05/06/2026
AI agents need more than good prompts
In my own work building AI workflows and support systems, one lesson keeps coming back:
An AI agent is not just a smarter chatbot.
Once an agent can browse websites, read files, call tools, update systems, send messages, or act on someone’s behalf, the risk changes.
The issue is no longer only:
Can the AI give a useful answer?
It becomes:
What can this agent access?
What can it change?
Which instructions is it allowed to trust?
What happens if a webpage, file, email, or document contains hostile instructions?
What must still come back to a human before action is taken?
This is where prompt injection becomes a real concern.

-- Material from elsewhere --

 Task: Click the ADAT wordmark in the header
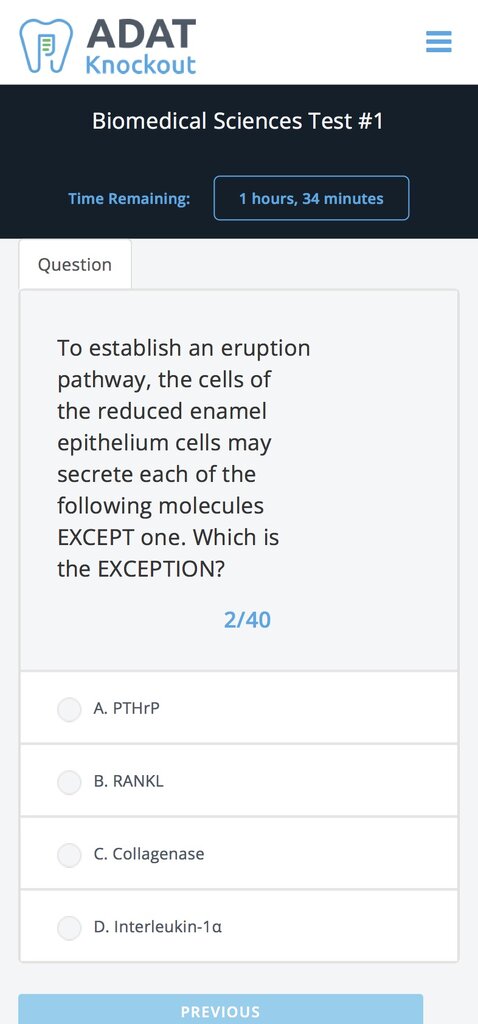pos(141,34)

A prompt injection attack can hide instructions inside content the agent is reading.
That hidden instruction may try to override the agent’s real job, bypass safeguards, suppress logging, expose information, or take actions the owner never authorised.
This is why I am cautious about rushing organisations into agents before the basics are clear.
Good prompts are not enough.
You need clear architecture.
Clear permissions.
Trusted instruction sources.
Human approval for higher-risk actions.
Logging that cannot be quietly bypassed.
Safe handling of sensitive information.
And a clear decision about what the agent must never be allowed to do.
For Māori, Pacific, community, and values-led organisations, this matters even more because the risks are not only technical.
They can affect trust, relationships, privacy, cultural integrity, service delivery, and accountability.
AI agents can be useful.
But they should not be given broad access, vague authority, or unchecked ability to act.
Start with the mahi.
Then decide what the agent is allowed to do, what it must never do, what needs human judgement, and what safeguards need to be in place before it touches real work.